İbn el-Heysem Karanlık Oda Tasviri (Yapay Zeka ile Oluşturulmuştur.)
Rönesans ve Modern Optik
13.yüzyılın sonlarına doğru İtalyan cam ustaları, presbiyopiyi (yaşlanma nedeniyle miyopluk) düzeltmek için gözlük merceklerini icat ettiler. Ancak bu buluş, o dönemde bilimsel bir ilgi uyandırmadı ve mercekler sadece büyülü nesneler olarak görüldü. Yüzyıllar sonra Kepler, ışık ışınlarının mercekler aracılığıyla nasıl kırıldığını inceleyerek gözlük merceklerinin görme bozukluklarını nasıl düzelttiğini açıkladı. Kepler, görmenin retinada oluşan ters görüntüyle gerçekleştiğini iddia etti. Da Vinci, gözü camera obscura ile karşılaştırarak benzer bir mekanizmayı daha önce ifade etmişti.
14.yüzyılın sonlarına gelindiğinde, Hollandalı gözlük yapımcıları, iki merceği birleştirerek teleskopu icat ettiler. Galileo, bu aracın bilimsel potansiyelini fark eden ilk kişi oldu ve teleskoplarını geliştirerek gezegenleri inceledi. Jüpiter’in dört uydusunu keşfetti ve Venüs’ün evrelerini gözlemledi. Galileo'nun gözlemleri, Kopernik'in güneş merkezli evren modelini destekledi. Kepler ise bu yeni keşiflerin teorik temelini geliştirerek ışık kırılması ve teleskopların çalışma prensiplerini açıkladı. Bu dönemde, gözleme dayalı yeni bir bilimsel yöntem gelişmeye başladı; bu yöntem, eski dönemlerin varsayımlarına dayalı yaklaşımlarına kıyasla deneysel doğrulamayı esas alıyordu.

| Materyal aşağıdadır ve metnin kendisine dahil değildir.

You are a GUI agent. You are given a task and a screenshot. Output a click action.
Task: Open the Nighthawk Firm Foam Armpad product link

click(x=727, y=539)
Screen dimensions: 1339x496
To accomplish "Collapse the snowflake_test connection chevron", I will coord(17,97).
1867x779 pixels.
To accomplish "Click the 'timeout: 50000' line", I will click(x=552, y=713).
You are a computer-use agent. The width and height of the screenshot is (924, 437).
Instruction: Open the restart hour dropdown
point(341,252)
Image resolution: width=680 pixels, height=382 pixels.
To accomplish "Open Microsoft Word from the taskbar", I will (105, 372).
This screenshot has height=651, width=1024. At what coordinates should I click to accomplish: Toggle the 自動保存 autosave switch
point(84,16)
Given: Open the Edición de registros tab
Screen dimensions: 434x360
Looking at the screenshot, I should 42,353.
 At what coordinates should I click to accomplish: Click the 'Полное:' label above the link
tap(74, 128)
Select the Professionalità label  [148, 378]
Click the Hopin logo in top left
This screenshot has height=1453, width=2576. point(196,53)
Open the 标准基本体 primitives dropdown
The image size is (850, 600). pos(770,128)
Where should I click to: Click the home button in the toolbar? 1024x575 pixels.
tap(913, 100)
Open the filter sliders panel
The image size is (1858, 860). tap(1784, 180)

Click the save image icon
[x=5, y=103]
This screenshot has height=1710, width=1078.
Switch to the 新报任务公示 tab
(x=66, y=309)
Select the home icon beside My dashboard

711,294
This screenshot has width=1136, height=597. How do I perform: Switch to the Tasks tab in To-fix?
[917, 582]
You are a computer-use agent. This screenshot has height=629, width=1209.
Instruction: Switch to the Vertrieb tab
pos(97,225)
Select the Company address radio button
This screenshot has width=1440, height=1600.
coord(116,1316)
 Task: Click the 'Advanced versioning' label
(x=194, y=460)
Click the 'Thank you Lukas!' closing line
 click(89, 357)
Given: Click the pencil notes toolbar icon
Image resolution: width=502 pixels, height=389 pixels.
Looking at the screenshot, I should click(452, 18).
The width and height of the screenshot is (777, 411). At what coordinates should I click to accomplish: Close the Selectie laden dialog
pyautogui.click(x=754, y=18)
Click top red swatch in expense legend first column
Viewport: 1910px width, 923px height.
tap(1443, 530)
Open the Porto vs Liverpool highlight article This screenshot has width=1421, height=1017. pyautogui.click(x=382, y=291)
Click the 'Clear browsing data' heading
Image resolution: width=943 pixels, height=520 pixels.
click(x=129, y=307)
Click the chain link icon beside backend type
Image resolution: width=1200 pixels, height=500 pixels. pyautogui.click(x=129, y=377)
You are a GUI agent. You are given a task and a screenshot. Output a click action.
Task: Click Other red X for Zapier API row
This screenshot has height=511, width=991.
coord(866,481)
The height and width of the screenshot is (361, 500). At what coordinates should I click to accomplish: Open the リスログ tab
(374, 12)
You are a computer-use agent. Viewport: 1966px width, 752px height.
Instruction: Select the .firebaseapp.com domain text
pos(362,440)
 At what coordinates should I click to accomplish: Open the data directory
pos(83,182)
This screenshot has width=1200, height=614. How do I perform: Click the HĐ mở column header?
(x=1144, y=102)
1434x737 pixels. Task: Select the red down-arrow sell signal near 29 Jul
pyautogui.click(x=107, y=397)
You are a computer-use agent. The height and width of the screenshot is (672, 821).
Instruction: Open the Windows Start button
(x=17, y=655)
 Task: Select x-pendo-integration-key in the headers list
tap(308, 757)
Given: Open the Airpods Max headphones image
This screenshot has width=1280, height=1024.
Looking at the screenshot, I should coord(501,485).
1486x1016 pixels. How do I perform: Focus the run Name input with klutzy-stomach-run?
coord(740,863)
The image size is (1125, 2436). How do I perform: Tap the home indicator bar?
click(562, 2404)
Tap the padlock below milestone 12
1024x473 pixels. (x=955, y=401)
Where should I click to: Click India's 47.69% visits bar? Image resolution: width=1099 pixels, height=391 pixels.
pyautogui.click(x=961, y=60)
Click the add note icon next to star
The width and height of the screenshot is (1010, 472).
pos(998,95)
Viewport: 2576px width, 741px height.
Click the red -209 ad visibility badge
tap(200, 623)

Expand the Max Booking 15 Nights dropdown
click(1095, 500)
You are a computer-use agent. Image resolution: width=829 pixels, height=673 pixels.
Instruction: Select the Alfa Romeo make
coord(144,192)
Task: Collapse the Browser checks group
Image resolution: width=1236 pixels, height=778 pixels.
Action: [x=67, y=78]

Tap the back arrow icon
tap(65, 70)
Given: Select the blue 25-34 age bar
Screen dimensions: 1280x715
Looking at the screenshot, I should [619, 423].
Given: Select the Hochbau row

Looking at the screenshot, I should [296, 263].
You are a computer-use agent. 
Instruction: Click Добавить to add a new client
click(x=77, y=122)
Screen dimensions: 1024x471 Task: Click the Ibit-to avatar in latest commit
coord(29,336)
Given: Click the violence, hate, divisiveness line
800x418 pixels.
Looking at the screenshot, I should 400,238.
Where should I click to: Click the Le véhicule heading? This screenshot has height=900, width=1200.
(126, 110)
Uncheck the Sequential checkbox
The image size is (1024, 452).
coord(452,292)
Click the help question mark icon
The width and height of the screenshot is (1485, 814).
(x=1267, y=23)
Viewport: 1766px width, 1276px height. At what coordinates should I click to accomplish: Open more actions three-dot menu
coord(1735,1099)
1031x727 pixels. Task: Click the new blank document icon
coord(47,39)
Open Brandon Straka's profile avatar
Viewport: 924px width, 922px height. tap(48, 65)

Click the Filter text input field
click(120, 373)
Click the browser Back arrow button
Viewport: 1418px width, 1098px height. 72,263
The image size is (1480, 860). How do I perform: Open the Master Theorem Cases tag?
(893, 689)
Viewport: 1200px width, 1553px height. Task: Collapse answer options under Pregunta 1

Bu bilimsel yaklaşımların sonucunda ışığın ve görmenin doğası hakkında önemli bilgiler elde edilmiştir. Işık, bir nesnenin her noktasından gözlemcinin gözüne doğru ilerleyen bir varlık olarak kabul edilir. Nesneler ya doğrudan bir ışık kaynağı olabilir ya da yansıyan ışık sayesinde şekilleri ve renkleri ortaya çıkar. Işık ışınları göz bebeğinden geçerek retinada bir görüntü oluşturur ve bu görüntü beyne iletilir.